EXTRAIT FOURNI
Roselyne Bachelot, le 13 septembre 2007 © TF1/LCILa ministre de la Santé, Roselyne Bachelot, a assuré jeudi les représentants de l'Association vosgienne des surirradiés de l'hôpital d'Epinal qu'elle veillerait à ce que les victimes soient indemnisées "de la meilleure façon et dans les meilleurs délais". "Il est extrêmement important que les patients reçoivent dans les meilleurs délais les indemnisations auxquelles ils ont droit", a déclaré la ministre devant la presse.
"Conformément à mon engagement de transparence, je leur ai communiqué toutes les informations en ma possession sur ce drame", a indiqué la ministre, assurant que des "liens permanents" seraient maintenus avec l'association, par l'intermédiaire du directeur de l'Agence régionale de l'hospitalisation de Lorraine, Jean-Yves Grall, notamment. "Rien ne peut se faire sans que les personnes concernées soient écoutées et informées."
4900 patients concernés
Au total, ce sont plus de 4900 patients traités par radiothérapie dans cet établissement qui ont reçu des surdoses, entre 1989 et 2006, à la suite de trois erreurs distinctes. 24 hommes, traités pour un cancer de la prostate, ont ainsi fait l'objet d'un surdosage de l'ordre de 20%, entre mai 2004 et août 2005, dont cinq sont décédés. Quelque 400 autres personnes ont été victimes d'une surirradiation de l'ordre de 8% durant un traitement du cancer de la prostate entre 2000 et novembre 2006. Enfin, une troisième erreur a concerné 4500 patients traités entre 1989 et 2000 pour différents cancers, dont 300 d'entre eux ont subi une surirradiation de 7% entre juillet 1999 et juillet 2000.
Une députée de Moselle, Marie-Jo Zimmermann, a également demandé jeudi à la ministre de la Santé de contraindre, conformément à la loi, les fabricants étrangers à fournir des modes d'emploi en français pour les appareils qu'ils vendent en France. "Selon des informations convergentes, l'une des causes du mauvais réglage des appareils de médecine nucléaire à l'hôpital d'Epinal serait liée à la mauvaise traduction des notices de l'appareillage", fait remarquer la députée dans une lettre adressée à Roselyne Bachelot. "Le problème de l'absence de traduction directe par les fabricants des notices concernant l'appareillage médical est donc directement posé car cela a pour conséquence des traductions parfois improvisées et approximatives par le personnel utilisateur."

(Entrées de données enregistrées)
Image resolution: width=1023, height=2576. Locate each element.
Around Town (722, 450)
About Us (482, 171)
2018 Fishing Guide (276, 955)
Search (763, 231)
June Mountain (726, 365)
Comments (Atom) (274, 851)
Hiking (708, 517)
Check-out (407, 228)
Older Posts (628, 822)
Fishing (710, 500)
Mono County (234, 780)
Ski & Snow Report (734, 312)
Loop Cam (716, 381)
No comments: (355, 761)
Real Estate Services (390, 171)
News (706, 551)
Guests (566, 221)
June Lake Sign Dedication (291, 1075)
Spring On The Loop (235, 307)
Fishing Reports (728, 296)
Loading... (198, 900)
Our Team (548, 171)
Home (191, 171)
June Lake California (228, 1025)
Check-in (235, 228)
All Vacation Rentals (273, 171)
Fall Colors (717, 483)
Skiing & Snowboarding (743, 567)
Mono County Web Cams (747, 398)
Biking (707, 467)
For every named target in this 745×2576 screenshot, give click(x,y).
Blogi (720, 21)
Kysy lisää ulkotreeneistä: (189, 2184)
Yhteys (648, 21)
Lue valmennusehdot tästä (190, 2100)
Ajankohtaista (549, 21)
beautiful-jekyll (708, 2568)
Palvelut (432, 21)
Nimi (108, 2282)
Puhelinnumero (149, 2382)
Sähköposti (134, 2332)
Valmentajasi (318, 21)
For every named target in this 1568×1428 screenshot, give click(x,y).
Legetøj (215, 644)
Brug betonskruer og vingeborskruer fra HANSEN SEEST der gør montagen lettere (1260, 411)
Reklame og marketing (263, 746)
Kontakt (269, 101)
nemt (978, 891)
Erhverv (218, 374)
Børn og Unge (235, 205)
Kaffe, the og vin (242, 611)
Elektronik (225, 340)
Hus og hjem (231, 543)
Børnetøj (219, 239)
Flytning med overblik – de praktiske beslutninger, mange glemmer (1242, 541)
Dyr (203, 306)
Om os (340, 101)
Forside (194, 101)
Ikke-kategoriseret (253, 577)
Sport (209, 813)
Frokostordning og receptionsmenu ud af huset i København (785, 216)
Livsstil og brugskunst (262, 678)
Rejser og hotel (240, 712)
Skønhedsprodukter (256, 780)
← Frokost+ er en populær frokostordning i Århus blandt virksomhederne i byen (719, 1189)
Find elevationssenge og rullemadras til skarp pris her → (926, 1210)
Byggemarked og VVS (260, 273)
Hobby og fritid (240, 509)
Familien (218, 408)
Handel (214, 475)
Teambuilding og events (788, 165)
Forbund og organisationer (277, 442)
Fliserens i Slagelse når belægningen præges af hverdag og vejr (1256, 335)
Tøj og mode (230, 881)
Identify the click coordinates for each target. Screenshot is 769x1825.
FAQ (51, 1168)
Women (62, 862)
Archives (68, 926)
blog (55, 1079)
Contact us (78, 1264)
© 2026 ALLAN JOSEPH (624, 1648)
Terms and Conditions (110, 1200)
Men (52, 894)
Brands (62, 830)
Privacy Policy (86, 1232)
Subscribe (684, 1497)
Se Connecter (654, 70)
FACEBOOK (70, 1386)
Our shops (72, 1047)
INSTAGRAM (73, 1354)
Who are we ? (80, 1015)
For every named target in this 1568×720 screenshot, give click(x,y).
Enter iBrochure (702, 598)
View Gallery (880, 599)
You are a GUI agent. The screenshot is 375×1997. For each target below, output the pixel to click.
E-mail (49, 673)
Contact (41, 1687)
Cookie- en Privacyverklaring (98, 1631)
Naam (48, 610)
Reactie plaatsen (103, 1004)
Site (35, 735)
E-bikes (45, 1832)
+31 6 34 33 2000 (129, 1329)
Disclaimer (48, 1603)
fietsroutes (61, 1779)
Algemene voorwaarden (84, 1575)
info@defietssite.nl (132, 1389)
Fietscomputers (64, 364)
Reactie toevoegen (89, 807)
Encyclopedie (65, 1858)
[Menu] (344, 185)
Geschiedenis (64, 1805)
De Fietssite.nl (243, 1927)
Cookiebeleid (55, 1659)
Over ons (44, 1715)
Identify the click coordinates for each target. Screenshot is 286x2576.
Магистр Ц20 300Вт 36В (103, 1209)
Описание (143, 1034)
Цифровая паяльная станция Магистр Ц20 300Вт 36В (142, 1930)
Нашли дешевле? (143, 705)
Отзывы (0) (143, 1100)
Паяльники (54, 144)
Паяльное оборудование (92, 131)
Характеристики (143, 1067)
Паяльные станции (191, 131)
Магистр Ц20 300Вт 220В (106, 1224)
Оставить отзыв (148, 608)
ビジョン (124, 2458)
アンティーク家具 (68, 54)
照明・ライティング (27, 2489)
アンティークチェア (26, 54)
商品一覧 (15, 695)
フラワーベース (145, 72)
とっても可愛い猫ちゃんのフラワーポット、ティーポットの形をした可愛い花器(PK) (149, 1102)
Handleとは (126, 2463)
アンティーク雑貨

OBJECTIF DE LA TÂCHE
Recopiez le passage de l'article sur les surirradiés d'Épinal qui s'ouvre sur les mots contenant "4900 patients concernés" et se clôt sur "et juillet 2000.", en remplaçant "surirradiation" par "surexposition". Les données ci-dessus n'ont aucun rôle dans cet exercice.

CORRIGÉ DE L'EXERCICE
4900 patients concernés
Au total, ce sont plus de 4900 patients traités par radiothérapie dans cet établissement qui ont reçu des surdoses, entre 1989 et 2006, à la suite de trois erreurs distinctes. 24 hommes, traités pour un cancer de la prostate, ont ainsi fait l'objet d'un surdosage de l'ordre de 20%, entre mai 2004 et août 2005, dont cinq sont décédés. Quelque 400 autres personnes ont été victimes d'une surexposition de l'ordre de 8% durant un traitement du cancer de la prostate entre 2000 et novembre 2006. Enfin, une troisième erreur a concerné 4500 patients traités entre 1989 et 2000 pour différents cancers, dont 300 d'entre eux ont subi une surexposition de 7% entre juillet 1999 et juillet 2000.